JEDDAH: ARAB NEWS
Published — Monday 4 February 2013
Last update 4 February 2013 4:23 am
The value of property deals rose by a massive 65 percent to SR 35 billion last year compared to 2011, according to figures released by the Ministry of Justice, a local newspaper reported.
A total of 25,000 deals were recorded involving 41 million square meters of land.
In 2011, the value of land deals was recorded at SR 15 billion.
Real estate operators and experts say this is a normal increase because of the massive construction taking place across the Kingdom.
They also pointed out that the value of deals rose because brokers were driving land prices up.
Real estate expert Salem Omar Bakshan said that last year was characterized by an "unprecedented boom" in prices, of up to 400 percent, with brokers and land dealers dominating the market.
With the new housing policy of the state involving the approval of the mortgage law and provision of affordable housing, Bakshan predicts that prices will decline by 30 percent in future.
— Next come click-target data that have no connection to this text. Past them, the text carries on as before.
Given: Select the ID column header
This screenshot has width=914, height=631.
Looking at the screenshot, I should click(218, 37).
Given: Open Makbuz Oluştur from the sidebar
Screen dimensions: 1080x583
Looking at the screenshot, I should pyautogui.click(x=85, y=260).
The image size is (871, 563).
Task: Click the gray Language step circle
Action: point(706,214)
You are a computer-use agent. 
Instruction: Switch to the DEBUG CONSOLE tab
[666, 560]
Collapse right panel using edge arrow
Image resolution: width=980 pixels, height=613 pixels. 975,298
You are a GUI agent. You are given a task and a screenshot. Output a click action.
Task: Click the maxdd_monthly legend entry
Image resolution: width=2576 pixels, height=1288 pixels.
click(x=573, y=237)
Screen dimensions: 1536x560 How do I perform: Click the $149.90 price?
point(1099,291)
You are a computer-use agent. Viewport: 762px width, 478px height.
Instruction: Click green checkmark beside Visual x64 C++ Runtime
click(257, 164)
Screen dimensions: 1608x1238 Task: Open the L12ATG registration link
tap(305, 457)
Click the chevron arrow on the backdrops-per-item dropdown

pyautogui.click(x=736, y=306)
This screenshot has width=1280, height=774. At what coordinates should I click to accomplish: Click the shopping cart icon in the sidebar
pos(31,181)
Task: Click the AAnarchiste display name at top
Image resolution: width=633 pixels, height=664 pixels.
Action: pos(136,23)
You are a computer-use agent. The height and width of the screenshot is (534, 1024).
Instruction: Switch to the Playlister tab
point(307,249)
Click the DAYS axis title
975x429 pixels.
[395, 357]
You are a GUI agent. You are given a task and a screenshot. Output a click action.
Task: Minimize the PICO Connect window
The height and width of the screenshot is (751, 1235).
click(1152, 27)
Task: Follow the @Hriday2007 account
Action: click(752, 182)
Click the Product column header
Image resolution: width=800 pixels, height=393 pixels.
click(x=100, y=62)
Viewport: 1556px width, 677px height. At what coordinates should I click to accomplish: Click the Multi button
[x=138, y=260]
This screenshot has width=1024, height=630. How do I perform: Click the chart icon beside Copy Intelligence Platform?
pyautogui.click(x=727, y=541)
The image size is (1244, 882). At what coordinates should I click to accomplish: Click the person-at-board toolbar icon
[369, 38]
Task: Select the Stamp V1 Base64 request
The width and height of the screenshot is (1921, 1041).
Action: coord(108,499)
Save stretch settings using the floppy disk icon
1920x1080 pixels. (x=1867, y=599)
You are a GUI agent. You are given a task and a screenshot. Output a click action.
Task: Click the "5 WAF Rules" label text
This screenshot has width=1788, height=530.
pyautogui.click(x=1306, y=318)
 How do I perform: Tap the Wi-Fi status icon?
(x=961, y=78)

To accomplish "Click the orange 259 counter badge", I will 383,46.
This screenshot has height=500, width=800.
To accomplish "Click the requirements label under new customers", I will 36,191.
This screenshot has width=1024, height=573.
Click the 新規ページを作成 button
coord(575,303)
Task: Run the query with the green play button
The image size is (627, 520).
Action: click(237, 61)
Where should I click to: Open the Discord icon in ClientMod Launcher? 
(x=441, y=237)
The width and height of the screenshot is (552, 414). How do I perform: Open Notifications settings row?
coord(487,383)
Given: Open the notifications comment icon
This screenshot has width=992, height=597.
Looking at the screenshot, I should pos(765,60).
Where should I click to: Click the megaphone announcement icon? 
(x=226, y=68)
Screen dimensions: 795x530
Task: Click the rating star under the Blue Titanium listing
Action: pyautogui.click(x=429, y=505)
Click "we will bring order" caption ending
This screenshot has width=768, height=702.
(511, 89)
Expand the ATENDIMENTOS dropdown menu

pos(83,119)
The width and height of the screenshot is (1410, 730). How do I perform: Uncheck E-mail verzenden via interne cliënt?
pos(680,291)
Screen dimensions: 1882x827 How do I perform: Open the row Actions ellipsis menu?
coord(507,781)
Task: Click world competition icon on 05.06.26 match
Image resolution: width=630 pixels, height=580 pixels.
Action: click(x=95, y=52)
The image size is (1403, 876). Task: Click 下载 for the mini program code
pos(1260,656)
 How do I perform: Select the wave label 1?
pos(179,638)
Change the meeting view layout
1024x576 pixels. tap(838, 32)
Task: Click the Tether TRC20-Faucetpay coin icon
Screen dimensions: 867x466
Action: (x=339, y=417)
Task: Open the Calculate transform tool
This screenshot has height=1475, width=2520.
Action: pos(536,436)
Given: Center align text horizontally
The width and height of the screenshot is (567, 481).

He said real estate investments seem to be the "only channel for frozen capital" currently.
Commenting on the same issue, Abdullah Al-Ahmri, chairman of the Jeddah Real Estate Appraisal committee said: "These figures are exaggerated because the market was at a standstill over the last three years." He said there are now large amounts of money being pumped into real estate, the endorsement of housing projects and the support for the Real Estate Development Fund.
He explained that prices increased in urban areas after government gave permission for developers to build residential buildings up to six storeys high. "But the increase is normal on the outer districts of the city."
Another real estate expert, Razen Al-Hwaishi, said that rumors contributed to these hikes in prices, sometimes by more than 200 percent, with the announcement of the construction of towers at King Abdullah Medical City and elsewhere.
Faisal Al-Bluwi, a citizen who lives in Madinah, is hoping prices will drop in his area. "Last year I wanted to buy a piece of land at between SR 150,000 and SR 200,000, but now prices have increased to more than SR 300,000."
Another citizen, Ali Al-Murshed, called on the authorities to intervene to curb price increases. "We have been waiting for more than two months for prices to decline."
Ahmad Hamed Al-Alwi, a real estate office owner in Madinah, said that there was a 30 percent increase in demand for new construction, which "led to a parallel increase in prices."
Another reason for the price hike was the long delays, sometimes taking up to five years, to get a plan approved, said Gazi Qutub, head of the real estate committee at the Madinah Chamber of Commerce and Industry.
Qutub does not see a drop in prices any time soon because there are profits to be made in the sector, unless there is some extreme natural catastrophe or some other crisis. Prices will remain stable if investors start looking to other markets, he added.